# Activity
An exact, line-by-line copy is needed, beginning at the line with "Screen dimensions: 1512x802" and ending at the last line of the listing below.
(Data supplied Opens)
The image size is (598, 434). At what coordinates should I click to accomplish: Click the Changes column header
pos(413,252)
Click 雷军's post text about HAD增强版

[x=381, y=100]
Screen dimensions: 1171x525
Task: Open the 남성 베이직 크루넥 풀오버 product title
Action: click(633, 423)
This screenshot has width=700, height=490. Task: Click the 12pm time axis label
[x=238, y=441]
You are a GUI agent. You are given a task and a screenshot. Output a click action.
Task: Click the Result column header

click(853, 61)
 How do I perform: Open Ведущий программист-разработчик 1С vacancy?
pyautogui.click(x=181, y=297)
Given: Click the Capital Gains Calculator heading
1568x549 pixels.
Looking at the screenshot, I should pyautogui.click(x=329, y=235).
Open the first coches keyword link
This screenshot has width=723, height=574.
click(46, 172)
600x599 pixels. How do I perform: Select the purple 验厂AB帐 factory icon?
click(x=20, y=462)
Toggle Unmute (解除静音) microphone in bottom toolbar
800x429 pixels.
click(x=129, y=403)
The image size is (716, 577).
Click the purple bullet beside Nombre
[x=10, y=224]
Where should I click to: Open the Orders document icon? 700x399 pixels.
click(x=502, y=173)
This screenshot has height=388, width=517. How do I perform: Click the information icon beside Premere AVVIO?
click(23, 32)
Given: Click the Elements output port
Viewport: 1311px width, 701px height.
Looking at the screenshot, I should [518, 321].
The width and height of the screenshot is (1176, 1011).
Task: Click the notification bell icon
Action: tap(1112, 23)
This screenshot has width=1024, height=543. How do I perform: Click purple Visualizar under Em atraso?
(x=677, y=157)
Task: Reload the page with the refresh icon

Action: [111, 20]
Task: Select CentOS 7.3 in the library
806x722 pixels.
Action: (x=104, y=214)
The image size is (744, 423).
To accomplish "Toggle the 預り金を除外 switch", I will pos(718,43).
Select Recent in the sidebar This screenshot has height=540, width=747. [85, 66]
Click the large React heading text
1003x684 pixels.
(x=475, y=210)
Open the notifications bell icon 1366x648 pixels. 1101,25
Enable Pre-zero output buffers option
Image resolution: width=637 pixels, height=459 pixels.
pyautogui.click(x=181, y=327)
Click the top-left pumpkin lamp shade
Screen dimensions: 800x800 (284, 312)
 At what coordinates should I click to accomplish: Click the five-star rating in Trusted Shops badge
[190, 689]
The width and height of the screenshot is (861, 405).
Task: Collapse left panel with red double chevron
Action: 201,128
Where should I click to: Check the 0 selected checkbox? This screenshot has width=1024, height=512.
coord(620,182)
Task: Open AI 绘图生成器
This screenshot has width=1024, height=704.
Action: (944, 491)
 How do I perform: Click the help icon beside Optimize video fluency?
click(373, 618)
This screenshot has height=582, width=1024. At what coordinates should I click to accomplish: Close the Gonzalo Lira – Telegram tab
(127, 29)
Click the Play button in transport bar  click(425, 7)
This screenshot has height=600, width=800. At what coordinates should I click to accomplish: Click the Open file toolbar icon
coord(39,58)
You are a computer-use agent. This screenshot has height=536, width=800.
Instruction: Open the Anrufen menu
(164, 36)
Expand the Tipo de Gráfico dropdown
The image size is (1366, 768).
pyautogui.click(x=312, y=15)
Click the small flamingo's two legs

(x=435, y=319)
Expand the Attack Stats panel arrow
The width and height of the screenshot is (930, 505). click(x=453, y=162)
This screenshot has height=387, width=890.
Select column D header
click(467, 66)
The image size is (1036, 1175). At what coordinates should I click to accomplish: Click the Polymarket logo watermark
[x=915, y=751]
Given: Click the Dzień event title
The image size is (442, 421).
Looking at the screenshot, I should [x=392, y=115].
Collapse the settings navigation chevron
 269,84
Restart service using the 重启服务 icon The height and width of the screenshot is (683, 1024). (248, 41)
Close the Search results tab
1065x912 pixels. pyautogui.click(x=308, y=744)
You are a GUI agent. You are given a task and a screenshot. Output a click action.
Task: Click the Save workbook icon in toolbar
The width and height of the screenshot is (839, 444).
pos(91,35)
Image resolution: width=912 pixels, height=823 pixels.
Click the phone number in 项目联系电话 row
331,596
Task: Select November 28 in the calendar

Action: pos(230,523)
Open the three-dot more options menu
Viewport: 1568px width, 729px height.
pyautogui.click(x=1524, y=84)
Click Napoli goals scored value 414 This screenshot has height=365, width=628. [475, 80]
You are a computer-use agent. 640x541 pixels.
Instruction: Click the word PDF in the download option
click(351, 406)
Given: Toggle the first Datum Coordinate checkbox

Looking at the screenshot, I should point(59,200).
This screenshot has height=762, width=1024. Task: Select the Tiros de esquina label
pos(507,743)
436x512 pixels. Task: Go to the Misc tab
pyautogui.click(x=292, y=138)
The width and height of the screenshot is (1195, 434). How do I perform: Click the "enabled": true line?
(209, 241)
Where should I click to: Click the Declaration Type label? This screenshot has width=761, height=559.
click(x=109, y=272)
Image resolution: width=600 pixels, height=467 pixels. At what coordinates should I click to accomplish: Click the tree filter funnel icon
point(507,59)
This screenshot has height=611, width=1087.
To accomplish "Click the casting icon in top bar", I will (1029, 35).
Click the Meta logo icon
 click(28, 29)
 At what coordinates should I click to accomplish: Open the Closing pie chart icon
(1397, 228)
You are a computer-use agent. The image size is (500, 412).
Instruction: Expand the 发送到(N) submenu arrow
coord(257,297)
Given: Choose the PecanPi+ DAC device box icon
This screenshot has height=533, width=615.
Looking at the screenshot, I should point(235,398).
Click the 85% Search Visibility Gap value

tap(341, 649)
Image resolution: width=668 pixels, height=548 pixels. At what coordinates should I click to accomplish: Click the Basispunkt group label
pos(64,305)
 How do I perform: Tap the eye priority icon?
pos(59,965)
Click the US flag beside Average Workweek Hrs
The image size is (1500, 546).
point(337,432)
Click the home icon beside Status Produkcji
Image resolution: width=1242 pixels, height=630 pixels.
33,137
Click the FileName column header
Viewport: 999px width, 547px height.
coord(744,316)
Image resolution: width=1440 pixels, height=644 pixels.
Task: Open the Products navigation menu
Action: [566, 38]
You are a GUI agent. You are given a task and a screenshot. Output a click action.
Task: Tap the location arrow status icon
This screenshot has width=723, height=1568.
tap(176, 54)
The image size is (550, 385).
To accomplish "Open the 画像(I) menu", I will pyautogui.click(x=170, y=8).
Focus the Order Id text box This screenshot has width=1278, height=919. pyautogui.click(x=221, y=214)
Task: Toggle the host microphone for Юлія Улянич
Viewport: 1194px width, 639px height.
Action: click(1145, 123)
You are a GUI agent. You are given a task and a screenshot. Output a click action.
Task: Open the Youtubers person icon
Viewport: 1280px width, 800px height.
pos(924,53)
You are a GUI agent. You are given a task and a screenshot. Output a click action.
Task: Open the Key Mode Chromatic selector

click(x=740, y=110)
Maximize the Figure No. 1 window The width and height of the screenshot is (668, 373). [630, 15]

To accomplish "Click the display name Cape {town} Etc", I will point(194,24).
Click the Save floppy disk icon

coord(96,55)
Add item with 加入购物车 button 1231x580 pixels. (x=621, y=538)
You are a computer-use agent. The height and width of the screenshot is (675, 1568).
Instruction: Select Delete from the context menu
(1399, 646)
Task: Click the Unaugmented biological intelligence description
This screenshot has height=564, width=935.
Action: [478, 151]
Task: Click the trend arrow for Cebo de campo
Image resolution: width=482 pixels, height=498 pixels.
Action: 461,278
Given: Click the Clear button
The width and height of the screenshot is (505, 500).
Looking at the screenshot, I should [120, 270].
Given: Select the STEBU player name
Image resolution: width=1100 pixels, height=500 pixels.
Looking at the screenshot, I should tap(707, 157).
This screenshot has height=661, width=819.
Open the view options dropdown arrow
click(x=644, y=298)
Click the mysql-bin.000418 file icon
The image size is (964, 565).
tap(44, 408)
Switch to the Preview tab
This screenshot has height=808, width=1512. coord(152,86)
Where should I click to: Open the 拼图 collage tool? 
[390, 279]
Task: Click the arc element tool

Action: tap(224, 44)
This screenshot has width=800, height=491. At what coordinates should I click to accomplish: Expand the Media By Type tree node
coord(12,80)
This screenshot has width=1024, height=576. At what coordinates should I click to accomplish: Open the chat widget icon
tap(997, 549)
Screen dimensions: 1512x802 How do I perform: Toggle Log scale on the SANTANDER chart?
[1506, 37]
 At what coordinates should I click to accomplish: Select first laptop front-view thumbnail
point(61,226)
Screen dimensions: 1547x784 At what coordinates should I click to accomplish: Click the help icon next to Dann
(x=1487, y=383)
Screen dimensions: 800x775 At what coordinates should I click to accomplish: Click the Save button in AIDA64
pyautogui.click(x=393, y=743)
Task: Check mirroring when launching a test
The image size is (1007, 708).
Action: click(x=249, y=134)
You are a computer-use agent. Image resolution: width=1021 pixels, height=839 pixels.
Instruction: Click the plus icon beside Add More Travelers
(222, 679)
(Data supplied Closes)
# Reply
Screen dimensions: 1512x802 How do I perform: Toggle Log scale on the SANTANDER chart?
[1506, 37]
 At what coordinates should I click to accomplish: Select first laptop front-view thumbnail
point(61,226)
Screen dimensions: 1547x784 At what coordinates should I click to accomplish: Click the help icon next to Dann
(x=1487, y=383)
Screen dimensions: 800x775 At what coordinates should I click to accomplish: Click the Save button in AIDA64
pyautogui.click(x=393, y=743)
Task: Check mirroring when launching a test
The image size is (1007, 708).
Action: click(x=249, y=134)
You are a computer-use agent. Image resolution: width=1021 pixels, height=839 pixels.
Instruction: Click the plus icon beside Add More Travelers
(222, 679)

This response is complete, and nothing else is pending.